Não posso ser cínico e tenho que dizer que há dias em que não me apetece. Eu não tenho um trabalho, tenho um prazer, faço isto com amor. Eu sei a sorte que tenho, faço aquilo de que gosto, que amo, mesmo. Dou o sangue e a vida a cantar: não é um trabalho, é um prazer. Mas há dias em que não me apetece sentir esse prazer, naquela hora. É um pouco como prazer da comida: temos prazer em comer bife, mas há dias em que não temos tanto prazer. Francamente, há em dias em que não me apetece e aí tenho que encarar o meu prazer com profissionalismo.

Outro dos seus prazeres é ler poesia, recitá-la — como faz tantas vezes — e escrevê-la. Quando é que vai cantar o que escreve?

Escrevo para ficar para mim, não me atrevo a cantar o que escrevo. Conheço tanta poesia boa, quer popular, quer erudita que não atrevo a mandar cá para fora a minha, porque é má.
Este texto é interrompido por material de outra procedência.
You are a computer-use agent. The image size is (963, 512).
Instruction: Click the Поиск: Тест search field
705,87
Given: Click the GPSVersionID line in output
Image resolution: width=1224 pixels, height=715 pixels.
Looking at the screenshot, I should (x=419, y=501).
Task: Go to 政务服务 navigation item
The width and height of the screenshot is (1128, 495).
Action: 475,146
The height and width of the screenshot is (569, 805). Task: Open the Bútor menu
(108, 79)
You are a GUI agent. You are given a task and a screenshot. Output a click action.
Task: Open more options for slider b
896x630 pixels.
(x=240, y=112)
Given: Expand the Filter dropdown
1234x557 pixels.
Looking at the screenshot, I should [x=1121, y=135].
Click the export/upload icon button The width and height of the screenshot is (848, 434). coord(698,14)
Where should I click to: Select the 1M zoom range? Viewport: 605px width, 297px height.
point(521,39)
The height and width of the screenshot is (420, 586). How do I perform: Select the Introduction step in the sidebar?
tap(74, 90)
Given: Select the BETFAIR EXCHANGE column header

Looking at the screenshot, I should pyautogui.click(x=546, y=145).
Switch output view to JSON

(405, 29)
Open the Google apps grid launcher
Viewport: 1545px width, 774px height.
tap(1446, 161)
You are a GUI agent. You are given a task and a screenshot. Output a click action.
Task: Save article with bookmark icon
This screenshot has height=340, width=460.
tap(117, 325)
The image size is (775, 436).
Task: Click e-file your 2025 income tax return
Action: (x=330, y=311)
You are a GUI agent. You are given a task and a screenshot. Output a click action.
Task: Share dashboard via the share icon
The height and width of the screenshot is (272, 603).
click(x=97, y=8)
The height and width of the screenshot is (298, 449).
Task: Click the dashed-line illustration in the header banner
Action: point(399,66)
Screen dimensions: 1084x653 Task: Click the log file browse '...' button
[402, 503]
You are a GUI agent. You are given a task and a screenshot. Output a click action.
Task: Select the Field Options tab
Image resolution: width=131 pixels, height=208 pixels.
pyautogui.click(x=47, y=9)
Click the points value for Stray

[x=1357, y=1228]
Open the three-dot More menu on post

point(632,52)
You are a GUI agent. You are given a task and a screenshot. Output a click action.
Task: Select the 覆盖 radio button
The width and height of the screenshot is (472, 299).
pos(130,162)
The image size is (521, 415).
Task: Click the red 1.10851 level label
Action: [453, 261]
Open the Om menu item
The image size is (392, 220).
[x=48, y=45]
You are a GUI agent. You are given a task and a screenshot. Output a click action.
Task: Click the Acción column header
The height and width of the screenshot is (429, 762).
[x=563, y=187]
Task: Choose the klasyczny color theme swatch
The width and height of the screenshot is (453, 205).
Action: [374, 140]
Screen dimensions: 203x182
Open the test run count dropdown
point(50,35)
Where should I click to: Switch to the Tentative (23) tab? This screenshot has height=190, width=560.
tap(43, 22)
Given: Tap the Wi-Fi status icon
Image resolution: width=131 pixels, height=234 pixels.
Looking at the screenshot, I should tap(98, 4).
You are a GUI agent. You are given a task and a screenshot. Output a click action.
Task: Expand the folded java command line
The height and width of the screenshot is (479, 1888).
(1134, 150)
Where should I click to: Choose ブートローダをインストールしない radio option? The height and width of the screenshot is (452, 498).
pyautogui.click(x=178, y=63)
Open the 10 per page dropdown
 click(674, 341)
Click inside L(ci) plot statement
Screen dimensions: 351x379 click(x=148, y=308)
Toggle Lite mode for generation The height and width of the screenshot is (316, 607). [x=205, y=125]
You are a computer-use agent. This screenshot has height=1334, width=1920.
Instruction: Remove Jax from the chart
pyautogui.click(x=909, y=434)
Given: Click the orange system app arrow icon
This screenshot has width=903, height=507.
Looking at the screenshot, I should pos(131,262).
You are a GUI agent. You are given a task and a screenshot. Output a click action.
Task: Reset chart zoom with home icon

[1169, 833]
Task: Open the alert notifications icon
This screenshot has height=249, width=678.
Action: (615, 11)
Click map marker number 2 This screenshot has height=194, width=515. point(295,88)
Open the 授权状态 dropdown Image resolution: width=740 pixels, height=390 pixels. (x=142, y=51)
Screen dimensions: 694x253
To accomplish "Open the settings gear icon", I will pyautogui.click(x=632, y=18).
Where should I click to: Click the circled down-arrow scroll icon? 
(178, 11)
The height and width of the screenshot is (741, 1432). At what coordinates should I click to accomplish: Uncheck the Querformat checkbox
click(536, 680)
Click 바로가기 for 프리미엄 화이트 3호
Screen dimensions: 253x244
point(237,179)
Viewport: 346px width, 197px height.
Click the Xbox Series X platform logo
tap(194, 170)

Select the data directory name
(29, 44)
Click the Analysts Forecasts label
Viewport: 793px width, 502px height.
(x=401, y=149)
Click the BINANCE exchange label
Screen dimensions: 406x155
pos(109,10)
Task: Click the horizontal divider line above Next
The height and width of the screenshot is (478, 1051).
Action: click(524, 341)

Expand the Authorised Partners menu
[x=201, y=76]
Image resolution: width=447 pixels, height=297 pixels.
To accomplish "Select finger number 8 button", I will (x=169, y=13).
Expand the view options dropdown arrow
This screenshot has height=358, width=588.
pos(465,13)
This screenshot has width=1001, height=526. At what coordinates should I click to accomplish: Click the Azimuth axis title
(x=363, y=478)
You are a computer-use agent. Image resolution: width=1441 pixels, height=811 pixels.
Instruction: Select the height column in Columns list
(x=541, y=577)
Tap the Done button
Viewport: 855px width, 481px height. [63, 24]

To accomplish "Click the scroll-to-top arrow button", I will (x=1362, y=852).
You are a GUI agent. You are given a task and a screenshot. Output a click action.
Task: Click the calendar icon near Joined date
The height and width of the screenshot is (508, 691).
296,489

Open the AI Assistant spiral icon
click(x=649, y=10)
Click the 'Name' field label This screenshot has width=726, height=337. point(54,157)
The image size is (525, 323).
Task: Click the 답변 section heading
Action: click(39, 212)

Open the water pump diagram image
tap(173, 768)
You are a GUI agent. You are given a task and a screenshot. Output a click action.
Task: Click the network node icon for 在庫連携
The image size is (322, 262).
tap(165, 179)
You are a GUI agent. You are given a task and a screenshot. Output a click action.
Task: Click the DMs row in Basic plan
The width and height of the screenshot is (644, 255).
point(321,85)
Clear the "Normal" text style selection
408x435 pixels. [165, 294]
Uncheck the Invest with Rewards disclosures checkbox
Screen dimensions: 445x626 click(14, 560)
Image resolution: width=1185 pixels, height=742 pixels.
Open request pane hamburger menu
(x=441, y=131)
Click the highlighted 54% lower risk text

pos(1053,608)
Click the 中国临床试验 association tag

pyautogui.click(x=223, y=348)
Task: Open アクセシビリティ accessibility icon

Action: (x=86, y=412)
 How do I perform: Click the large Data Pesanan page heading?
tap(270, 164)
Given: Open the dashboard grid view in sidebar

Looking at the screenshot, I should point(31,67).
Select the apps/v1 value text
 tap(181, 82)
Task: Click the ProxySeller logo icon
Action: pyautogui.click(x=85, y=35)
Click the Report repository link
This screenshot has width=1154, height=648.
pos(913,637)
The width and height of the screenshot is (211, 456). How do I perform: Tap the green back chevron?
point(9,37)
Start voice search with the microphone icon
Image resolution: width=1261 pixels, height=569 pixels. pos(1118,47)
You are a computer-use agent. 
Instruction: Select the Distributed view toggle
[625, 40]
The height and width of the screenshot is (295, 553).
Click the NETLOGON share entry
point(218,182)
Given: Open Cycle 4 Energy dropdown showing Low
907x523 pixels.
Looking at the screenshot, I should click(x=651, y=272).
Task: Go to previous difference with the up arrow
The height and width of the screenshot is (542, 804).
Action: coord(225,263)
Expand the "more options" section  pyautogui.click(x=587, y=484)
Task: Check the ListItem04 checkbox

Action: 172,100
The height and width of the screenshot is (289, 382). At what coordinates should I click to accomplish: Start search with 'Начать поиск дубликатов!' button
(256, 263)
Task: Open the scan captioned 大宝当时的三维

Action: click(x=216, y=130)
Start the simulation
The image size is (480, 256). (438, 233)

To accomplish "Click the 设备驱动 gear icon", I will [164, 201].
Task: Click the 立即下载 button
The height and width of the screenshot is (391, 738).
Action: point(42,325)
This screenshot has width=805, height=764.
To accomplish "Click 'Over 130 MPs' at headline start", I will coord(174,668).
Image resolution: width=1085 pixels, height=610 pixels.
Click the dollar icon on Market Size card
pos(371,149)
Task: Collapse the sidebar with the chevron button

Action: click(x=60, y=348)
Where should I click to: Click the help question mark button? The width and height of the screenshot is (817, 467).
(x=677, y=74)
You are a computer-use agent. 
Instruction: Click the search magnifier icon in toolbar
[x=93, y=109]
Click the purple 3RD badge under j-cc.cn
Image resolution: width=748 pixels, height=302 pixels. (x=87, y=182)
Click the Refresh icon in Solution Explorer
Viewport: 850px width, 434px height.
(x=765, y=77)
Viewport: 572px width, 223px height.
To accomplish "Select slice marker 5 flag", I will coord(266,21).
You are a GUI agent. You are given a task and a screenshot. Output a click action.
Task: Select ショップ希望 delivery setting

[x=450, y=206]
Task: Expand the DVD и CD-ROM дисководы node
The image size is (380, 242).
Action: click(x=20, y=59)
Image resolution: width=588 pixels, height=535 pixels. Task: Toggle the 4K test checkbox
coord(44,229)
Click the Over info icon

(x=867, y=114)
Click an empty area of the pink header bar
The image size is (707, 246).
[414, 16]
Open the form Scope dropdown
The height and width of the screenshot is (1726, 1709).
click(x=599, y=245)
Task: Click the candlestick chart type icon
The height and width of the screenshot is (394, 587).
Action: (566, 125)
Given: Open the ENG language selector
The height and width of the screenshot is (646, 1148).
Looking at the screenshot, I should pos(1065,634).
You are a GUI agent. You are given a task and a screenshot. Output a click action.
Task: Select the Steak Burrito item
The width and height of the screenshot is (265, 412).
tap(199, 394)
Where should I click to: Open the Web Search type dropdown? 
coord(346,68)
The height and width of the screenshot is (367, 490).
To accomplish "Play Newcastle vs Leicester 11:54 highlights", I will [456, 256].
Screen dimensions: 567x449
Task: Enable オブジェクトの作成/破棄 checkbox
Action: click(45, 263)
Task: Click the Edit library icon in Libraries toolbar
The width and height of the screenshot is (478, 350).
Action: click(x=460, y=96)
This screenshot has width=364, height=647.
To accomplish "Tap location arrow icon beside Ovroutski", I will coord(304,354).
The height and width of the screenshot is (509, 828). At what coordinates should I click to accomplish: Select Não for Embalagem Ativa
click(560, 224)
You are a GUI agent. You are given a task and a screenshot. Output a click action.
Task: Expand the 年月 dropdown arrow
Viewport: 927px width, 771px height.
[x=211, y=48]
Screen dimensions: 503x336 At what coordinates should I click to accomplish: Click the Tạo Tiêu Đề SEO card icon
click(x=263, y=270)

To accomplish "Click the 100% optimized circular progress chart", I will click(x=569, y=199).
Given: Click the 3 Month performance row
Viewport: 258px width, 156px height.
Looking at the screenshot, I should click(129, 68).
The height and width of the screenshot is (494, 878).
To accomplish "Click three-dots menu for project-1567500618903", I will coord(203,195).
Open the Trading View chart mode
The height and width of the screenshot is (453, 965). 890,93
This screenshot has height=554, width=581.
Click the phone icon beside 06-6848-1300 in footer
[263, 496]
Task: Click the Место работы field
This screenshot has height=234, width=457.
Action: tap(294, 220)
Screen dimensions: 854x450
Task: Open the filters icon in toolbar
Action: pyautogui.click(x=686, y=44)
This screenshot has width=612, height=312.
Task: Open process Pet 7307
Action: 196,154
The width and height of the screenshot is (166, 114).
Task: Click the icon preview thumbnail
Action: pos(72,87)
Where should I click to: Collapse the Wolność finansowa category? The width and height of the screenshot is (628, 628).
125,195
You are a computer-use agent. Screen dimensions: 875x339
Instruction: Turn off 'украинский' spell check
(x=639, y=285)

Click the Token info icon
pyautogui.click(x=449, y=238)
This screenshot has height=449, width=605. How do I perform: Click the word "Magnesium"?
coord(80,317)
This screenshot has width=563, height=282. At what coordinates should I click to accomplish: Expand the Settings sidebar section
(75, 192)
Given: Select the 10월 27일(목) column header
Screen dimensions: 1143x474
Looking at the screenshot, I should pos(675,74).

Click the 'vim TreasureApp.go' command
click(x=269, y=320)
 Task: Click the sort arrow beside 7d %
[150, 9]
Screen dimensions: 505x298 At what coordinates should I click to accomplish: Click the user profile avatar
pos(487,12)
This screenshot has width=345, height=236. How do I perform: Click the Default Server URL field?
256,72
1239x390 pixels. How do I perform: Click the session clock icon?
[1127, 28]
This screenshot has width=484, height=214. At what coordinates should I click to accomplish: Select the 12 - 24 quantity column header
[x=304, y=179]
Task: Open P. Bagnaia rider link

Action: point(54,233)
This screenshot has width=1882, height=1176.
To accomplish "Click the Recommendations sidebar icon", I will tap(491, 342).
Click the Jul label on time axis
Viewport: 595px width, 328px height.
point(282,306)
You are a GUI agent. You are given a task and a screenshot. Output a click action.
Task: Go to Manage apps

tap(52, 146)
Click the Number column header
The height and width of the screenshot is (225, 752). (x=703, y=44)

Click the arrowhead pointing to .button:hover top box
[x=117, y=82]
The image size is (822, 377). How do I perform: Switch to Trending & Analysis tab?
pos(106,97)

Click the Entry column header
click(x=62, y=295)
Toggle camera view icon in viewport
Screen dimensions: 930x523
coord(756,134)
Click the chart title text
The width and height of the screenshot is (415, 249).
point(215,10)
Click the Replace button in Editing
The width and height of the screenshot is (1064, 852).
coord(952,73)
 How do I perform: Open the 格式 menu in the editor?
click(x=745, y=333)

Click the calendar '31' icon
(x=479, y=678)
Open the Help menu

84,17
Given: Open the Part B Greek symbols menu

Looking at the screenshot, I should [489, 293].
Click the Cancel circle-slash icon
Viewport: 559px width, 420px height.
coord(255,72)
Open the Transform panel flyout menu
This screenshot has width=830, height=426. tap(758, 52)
Todos os dias escrevo, nem sempre em poesia. Às vezes é em prosa. Escrevo sobre coisas que analiso, que penso. Tenho um passatempo, que é pensar, gosto de ficar pensando sobre várias coisas. Mas não ando a vender isso a ninguém, nem faço disso uma bandeira. Escrevo para mim e ficarão para aí uns quantos escritos. Depois a minha filha ou quem ficar depois de mim, que façam o que quiserem com eles.

Nunca vai cantar os seus poemas?

Não, nunca. Apesar de não saber o amanhã, esse amanhã é difícil. Não creio que cante algum poema meu, só música escrita por mim. Música sim, poemas não. Duvido muito, não vislumbro esse amanhã.

O seu próximo concerto é no dia 30 de abril no Coliseu de Lisboa. Quer desvendar um pouco de como vai ser?

No concerto vou cantar a “Porta do Coração”, a “Fama de Alfama”, o “Fado do Alentejo”, aqueles fados que já todos se habituaram a ouvir, de que gostam muito e que eu fico feliz quando canto. Vou ter todos os músicos que estão neste disco em palco e todo o reportório deste trabalho. Faz este ano vinte anos que eu pisei aquele palco pela primeira vez, em 1996, a concorrer na Grande Noite do Fado. E estou cheio de nervos, mas acho que vai ser belo. Espero que seja. Pelo menos, vai ser verdadeiro.